Including the matter of you working with us. We try to work with you,
but you ignore us.

> and spend less time arguing.

Exactly wrong.

We need to spend much more time arguing about substance, so that we
can spend much less time reacting to rumor because we can't discuss
policy with anybody who will do anything about it.

> Because of
> public attention, anything we say will be quoted out of context.

Nicholas, you don't have a context. It is not the fault of the media,
or the public, or the volunteers that you shoot your mouth off without
ever explaining what is most important.

> We can only
> speak with our actions and those are only one: a reliable and ubiquitous
> Sugar. That includes being more collaborative engineers ourselves and
> engaging the community better. Our limitations are not financial, but
> identifying the required human resources and resolve to do so.

Where the Hell have you been, then? We have been begging for you to
engage the community and to hire.

>  What is in front of us is an opportunity for big change. Sugar is at the
> core of it. To pretend otherwise would be a joke. That said, Sugar needs to
> be disentangled. I keep using the omelet analogy, claiming it needs to be a
> fried egg, with distinct yoke and white, rather than having the UI,

s/yoke/yolk/

> collaborative tools, power management and radios merge into one amorphous
> blob. Otherwise, it is impossible to debug and will be limited to the small,
> albeit growing, world of the XO hardware platform.

I'm going to leave the real technical arguments to others. But from
what I hear, your statement is nonsense. A fantasy. Something that
could only be said by someone who doesn't talk to the people doing the
work.

And the XO hardware platform is not a small community, considering how
young it is. It was plenty big enough to get the attention of Google,
and Red Hat, and eBay, and Microsoft over a year ago, and now we have
more than half a million customers/incipient agents of change in
training.

>  As we reach out to engage a wider community, some purism has to morph into
> pragmatism. To suggest that this forsakes Open Source or redirects our
> mission is absurd.

You cannot just say so. You have to give believable reasons, which I
for one haven't heard from you.

But we are not the ones talking to the press about Sugar on Windows
without consulting either the laptop community or Microsoft. And we
are not telling you to cut Microsoft off, just to leave them to their
own devices. We are the hardheaded practical men and women who are
making it all happen, with or without your support.

The worst disasters in the world come from idealists ready to
sacrifice their ideals to expediency, all the while thinking that they
are helping to preserve them. Jefferson over Haiti, and the
introduction of slavery into the Louisiana territory. The Inquisition.
Communism. Neo-conservatism. Idealists must hold to their ideals, and
not compromise on the essential point. Which is, do we think we are so
much better than others that we can decide their future for them, or
do we think we are the same as they, and offer them the choice?

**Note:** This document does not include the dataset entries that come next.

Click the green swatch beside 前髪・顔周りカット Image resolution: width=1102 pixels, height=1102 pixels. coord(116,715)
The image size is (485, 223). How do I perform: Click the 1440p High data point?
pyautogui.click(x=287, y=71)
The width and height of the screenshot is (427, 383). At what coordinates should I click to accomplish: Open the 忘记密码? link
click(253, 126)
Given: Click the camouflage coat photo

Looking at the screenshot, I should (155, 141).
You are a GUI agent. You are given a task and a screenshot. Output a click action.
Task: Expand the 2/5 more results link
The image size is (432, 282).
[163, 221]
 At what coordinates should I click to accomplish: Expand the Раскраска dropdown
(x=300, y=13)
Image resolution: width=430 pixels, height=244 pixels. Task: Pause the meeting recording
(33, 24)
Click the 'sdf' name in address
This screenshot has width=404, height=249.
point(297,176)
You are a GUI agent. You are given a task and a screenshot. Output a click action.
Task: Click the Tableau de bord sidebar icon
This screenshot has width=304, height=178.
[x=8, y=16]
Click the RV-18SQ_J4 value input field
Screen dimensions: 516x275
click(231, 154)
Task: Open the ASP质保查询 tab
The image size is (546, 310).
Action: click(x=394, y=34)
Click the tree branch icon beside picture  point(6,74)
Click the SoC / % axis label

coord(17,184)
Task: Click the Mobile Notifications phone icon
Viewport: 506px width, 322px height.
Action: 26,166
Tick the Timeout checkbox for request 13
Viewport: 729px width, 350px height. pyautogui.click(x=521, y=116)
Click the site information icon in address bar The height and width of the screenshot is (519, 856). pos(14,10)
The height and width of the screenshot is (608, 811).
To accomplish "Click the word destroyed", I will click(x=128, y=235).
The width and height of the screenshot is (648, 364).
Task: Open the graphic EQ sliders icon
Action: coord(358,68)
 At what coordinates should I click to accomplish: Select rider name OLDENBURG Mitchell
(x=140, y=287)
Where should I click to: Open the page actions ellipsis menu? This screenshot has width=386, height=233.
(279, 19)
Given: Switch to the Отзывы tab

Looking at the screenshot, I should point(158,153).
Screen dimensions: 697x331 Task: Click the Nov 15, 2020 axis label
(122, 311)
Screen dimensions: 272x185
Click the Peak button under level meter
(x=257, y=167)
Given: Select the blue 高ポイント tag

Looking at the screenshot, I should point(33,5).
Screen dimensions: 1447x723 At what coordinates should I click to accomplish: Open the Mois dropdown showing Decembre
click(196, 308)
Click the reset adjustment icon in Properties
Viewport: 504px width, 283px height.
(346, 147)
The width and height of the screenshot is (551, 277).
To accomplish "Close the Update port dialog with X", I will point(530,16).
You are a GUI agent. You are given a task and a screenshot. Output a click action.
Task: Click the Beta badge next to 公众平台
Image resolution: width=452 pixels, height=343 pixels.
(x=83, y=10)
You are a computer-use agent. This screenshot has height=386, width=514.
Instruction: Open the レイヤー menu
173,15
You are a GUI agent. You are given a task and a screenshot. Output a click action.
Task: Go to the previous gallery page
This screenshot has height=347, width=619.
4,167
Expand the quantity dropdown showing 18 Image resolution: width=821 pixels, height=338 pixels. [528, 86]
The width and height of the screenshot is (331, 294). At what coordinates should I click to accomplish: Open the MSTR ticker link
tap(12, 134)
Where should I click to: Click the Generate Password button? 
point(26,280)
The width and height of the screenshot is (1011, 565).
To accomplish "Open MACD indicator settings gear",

That
was Jefferson's problem as a slave owner, and the problem of all the
ideologies that make some people more equal than others.

Handing the children's future to Microsoft would be a betrayal of the
worst kind. Letting Microsoft spend its own money rearranging the deck
chairs, and sticking to our own knitting, is the best we can do for
the children.

> Kids will be the agents of change and our job is to reach
> the most of them. That is not just selling laptops, but making Sugar as
> robust and widely available as possible.

Robust? Windows?! LOL

>  Nicholas

-- 
Edward Cherlin
End Poverty at a Profit by teaching children business
http://www.EarthTreasury.org/
Life is what happens while we were making other plans.